ABOUT THIS TASK: After reading the data below, copy out every line that contains the word "agent".

SUPPLIED DATA:
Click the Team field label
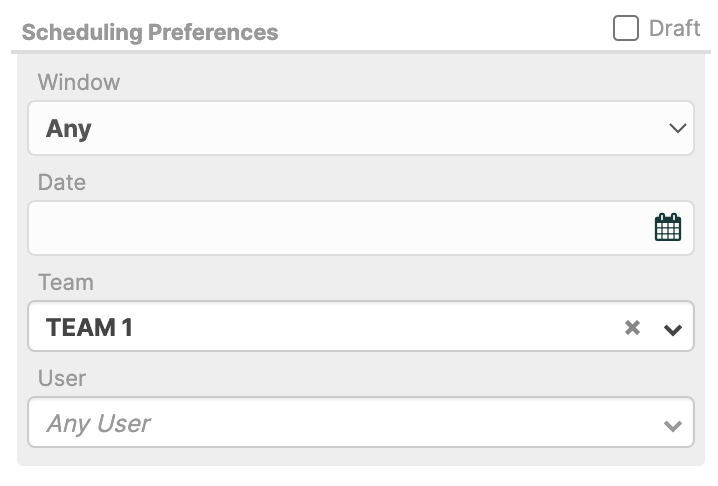718x486 pixels. point(66,282)
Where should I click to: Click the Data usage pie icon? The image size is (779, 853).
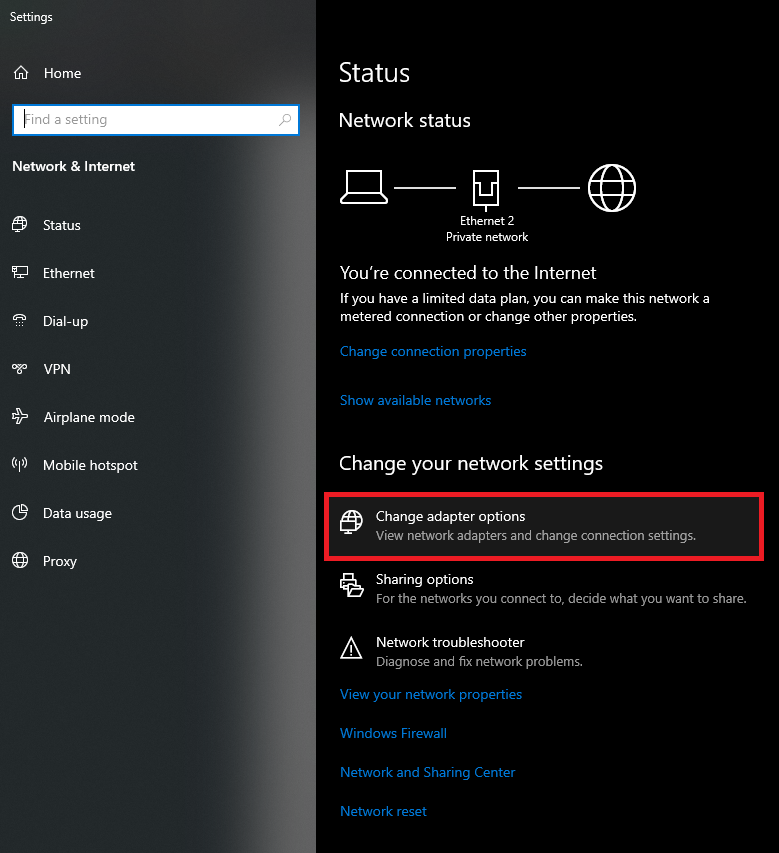[20, 512]
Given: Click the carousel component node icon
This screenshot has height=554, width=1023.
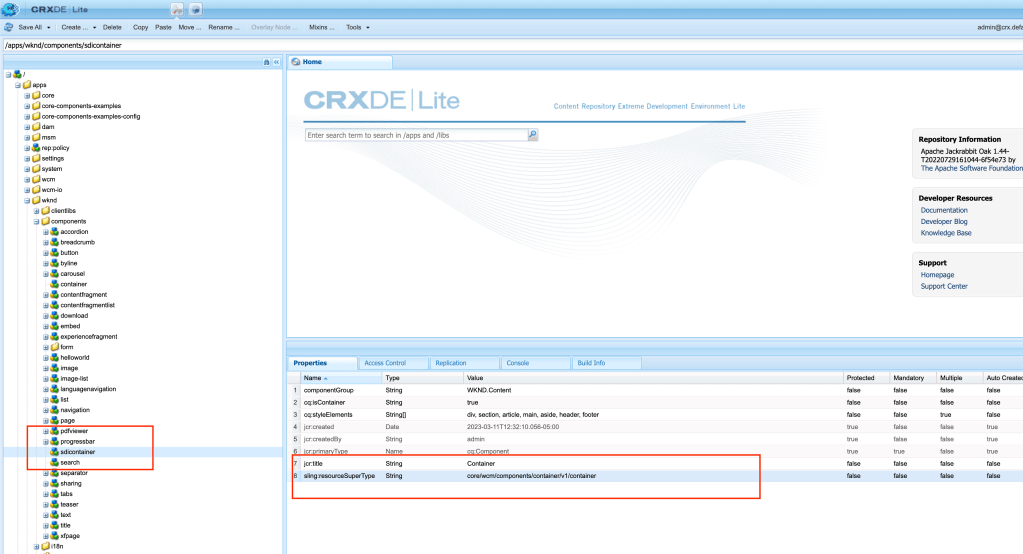Looking at the screenshot, I should click(54, 273).
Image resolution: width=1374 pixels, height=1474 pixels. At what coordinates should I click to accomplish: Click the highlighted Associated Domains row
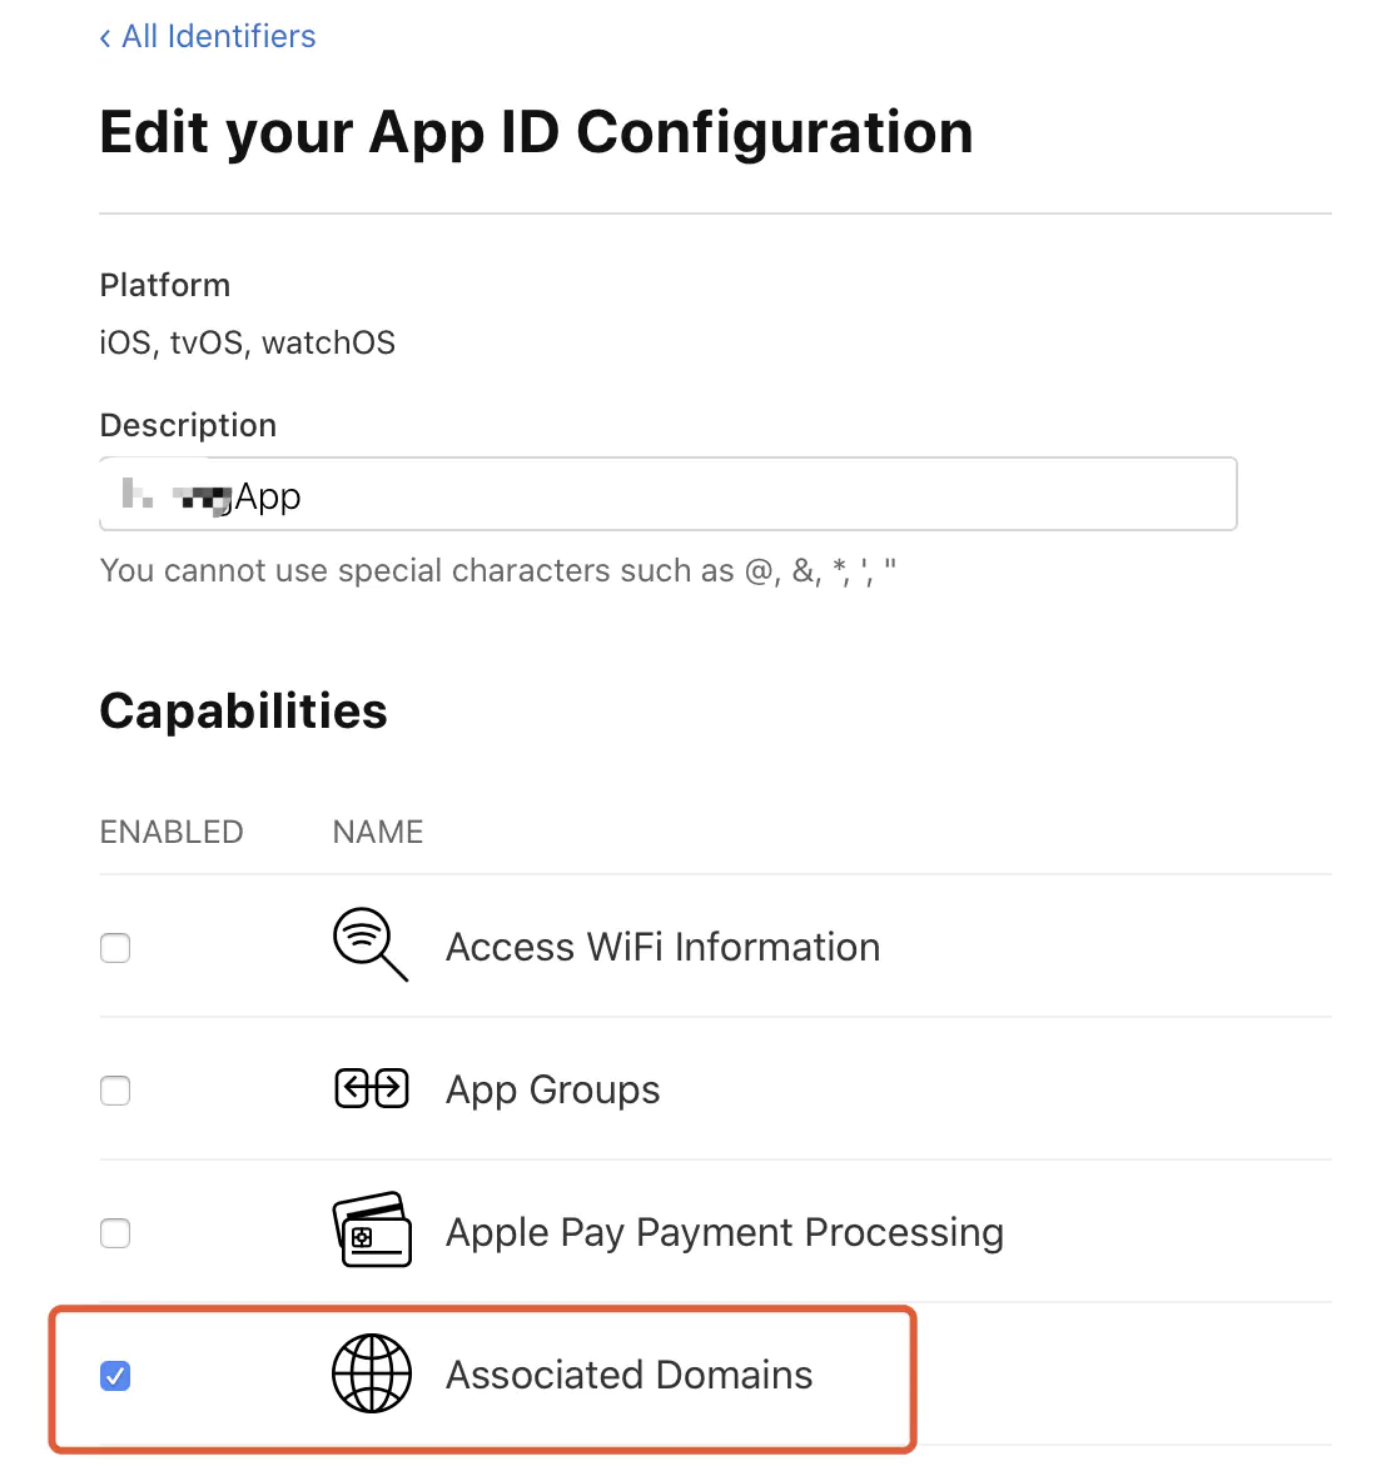click(480, 1376)
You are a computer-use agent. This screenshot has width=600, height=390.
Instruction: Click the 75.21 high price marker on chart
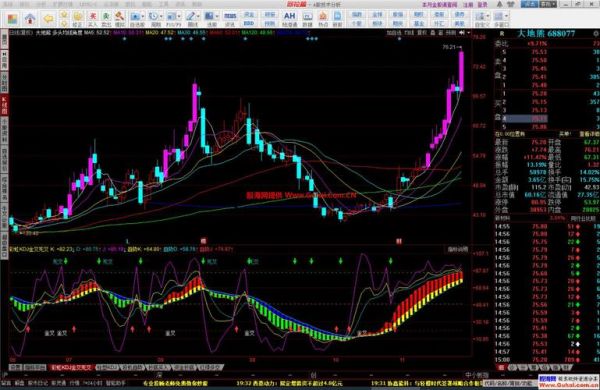click(449, 47)
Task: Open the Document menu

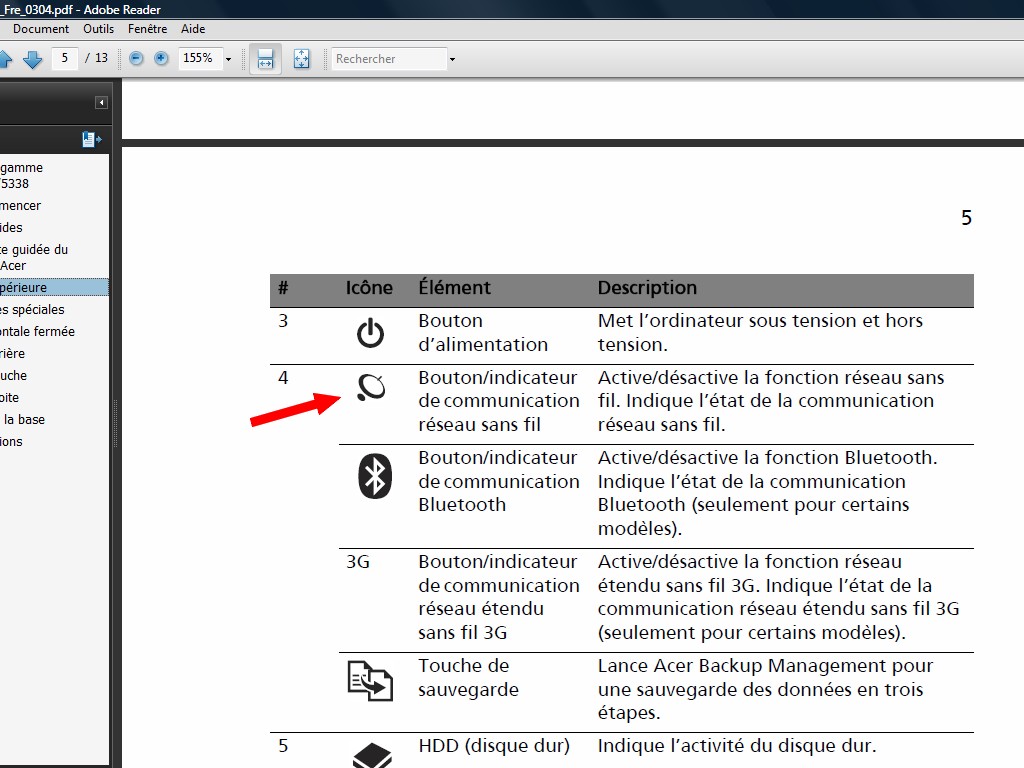Action: pos(41,29)
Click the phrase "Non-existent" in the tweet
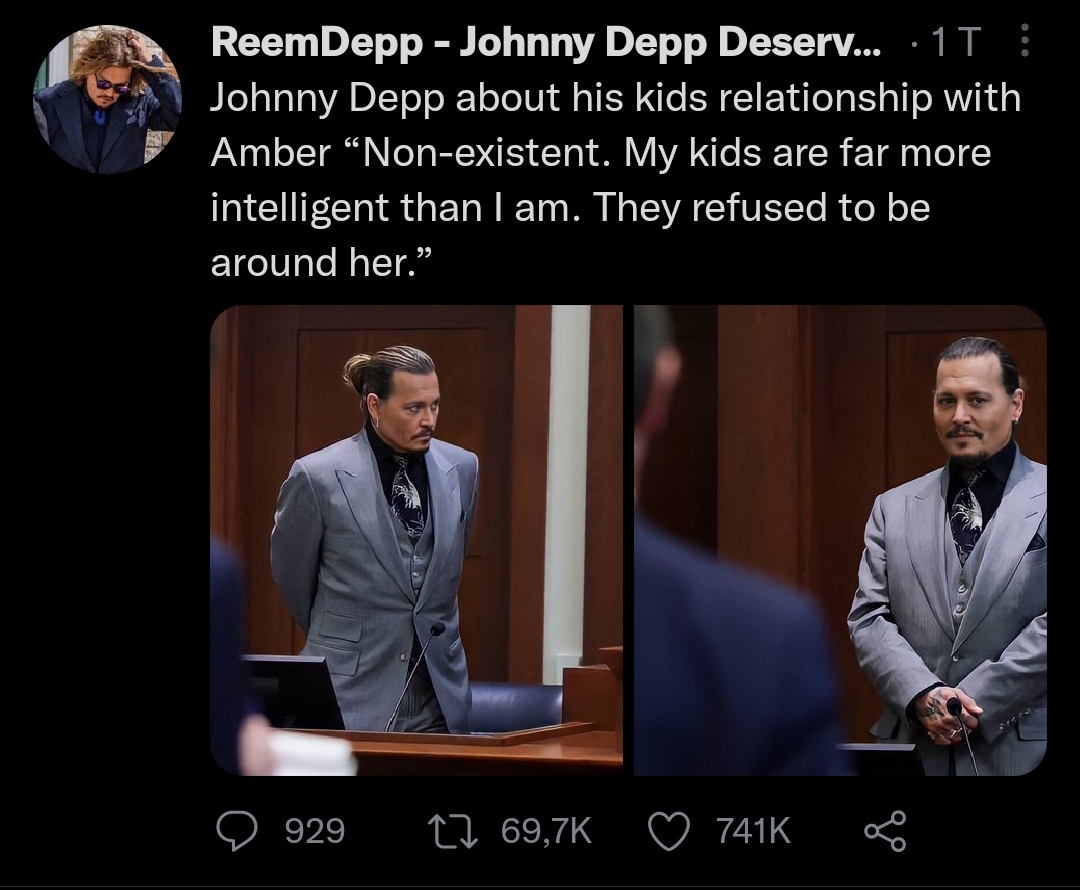Image resolution: width=1080 pixels, height=890 pixels. tap(484, 153)
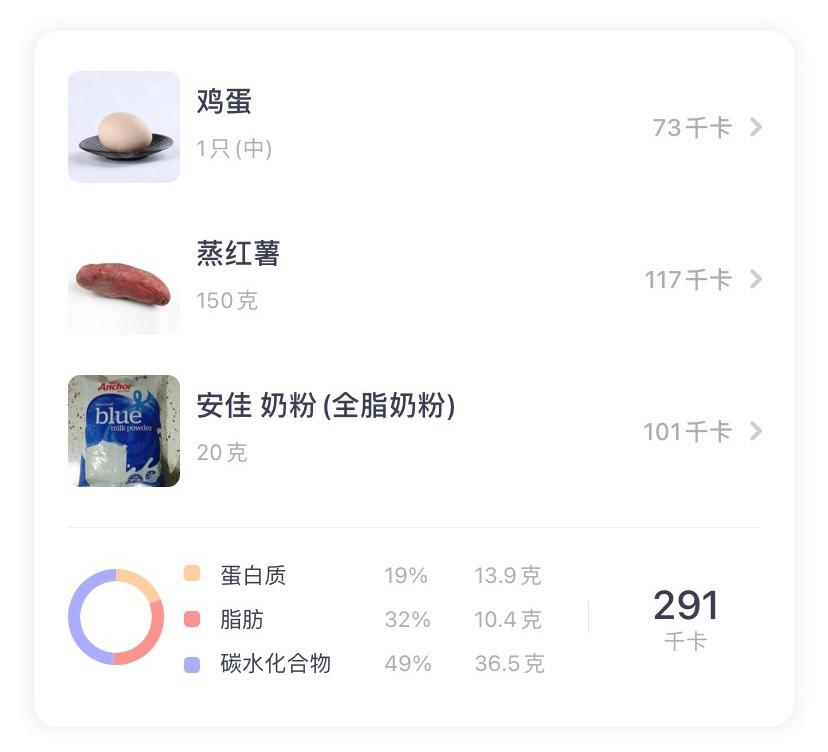Select the 73千卡 calorie value

[692, 128]
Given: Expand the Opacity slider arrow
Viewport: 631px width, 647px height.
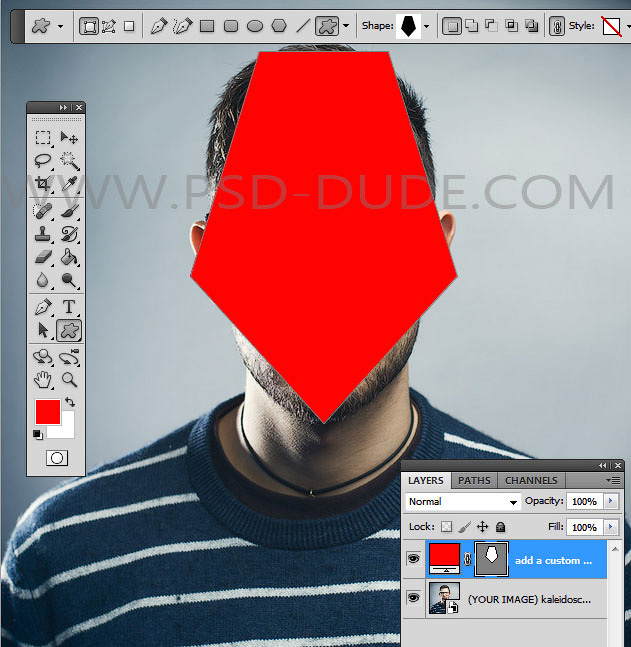Looking at the screenshot, I should (610, 501).
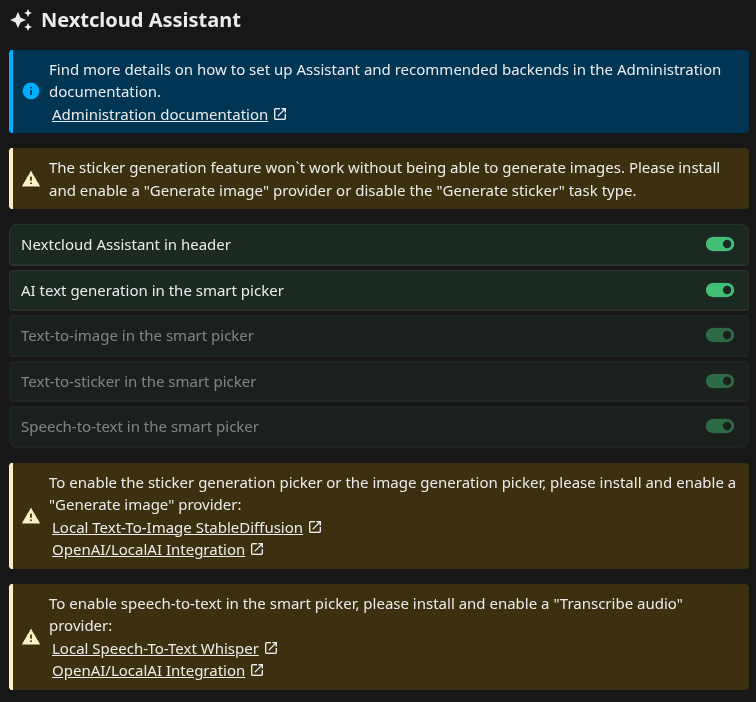
Task: Click the Nextcloud Assistant heading text
Action: (141, 20)
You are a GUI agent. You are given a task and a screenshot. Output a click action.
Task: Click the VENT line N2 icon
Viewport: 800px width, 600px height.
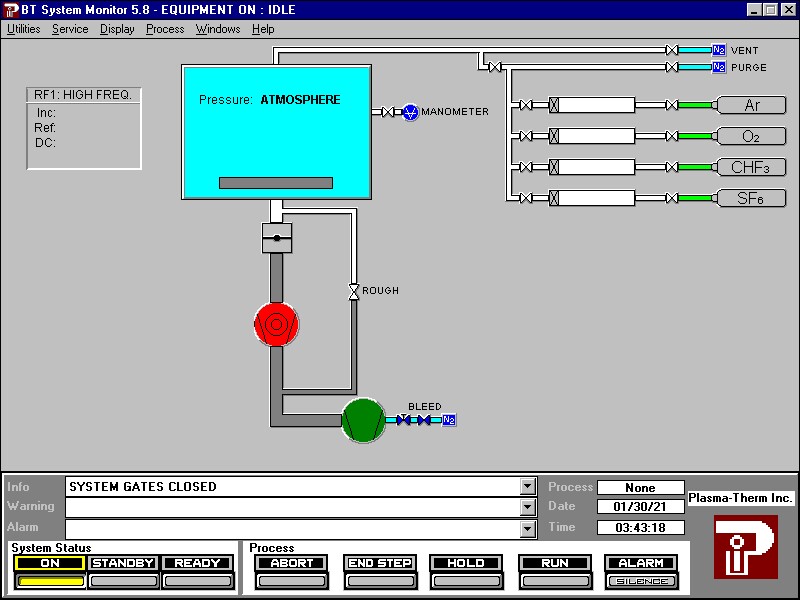(x=718, y=50)
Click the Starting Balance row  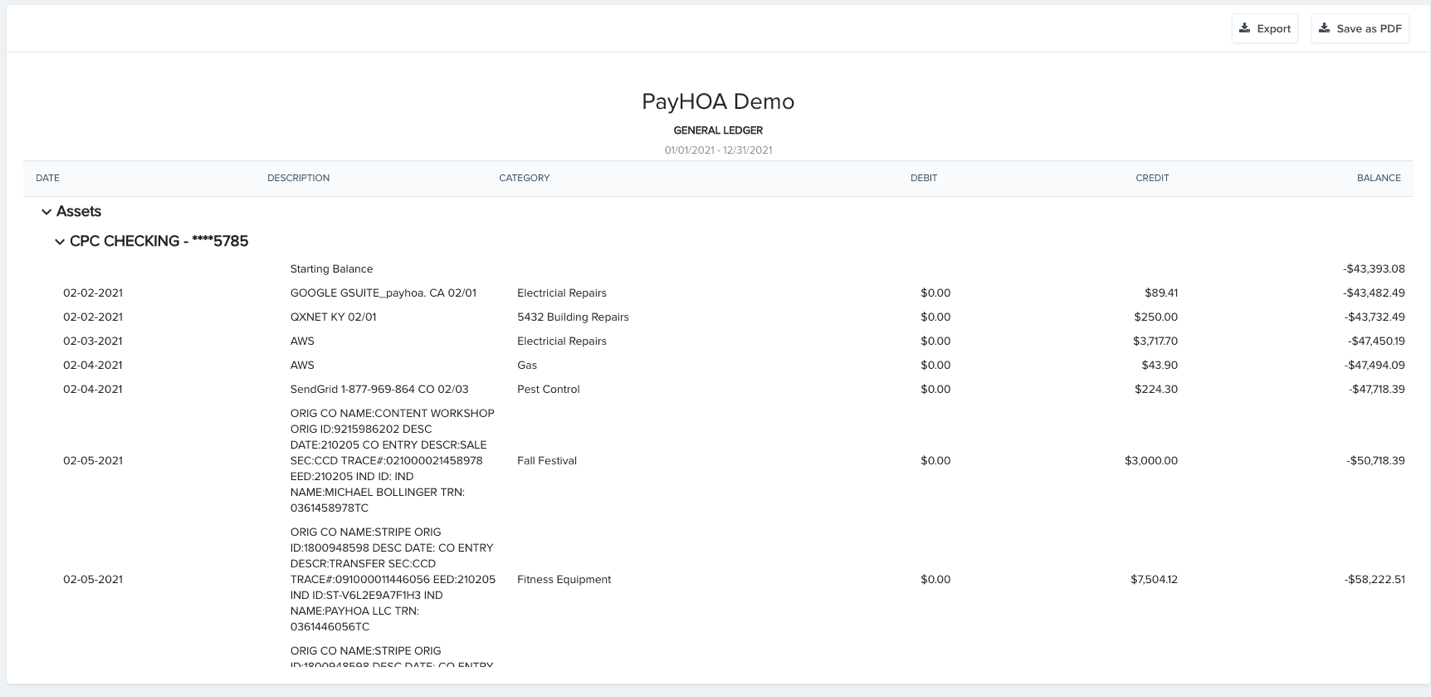[x=718, y=269]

ANSWER BOX:
You are a computer-use agent. This screenshot has width=600, height=390.
You are a GUI agent. You are given a task and a screenshot. Output a click action.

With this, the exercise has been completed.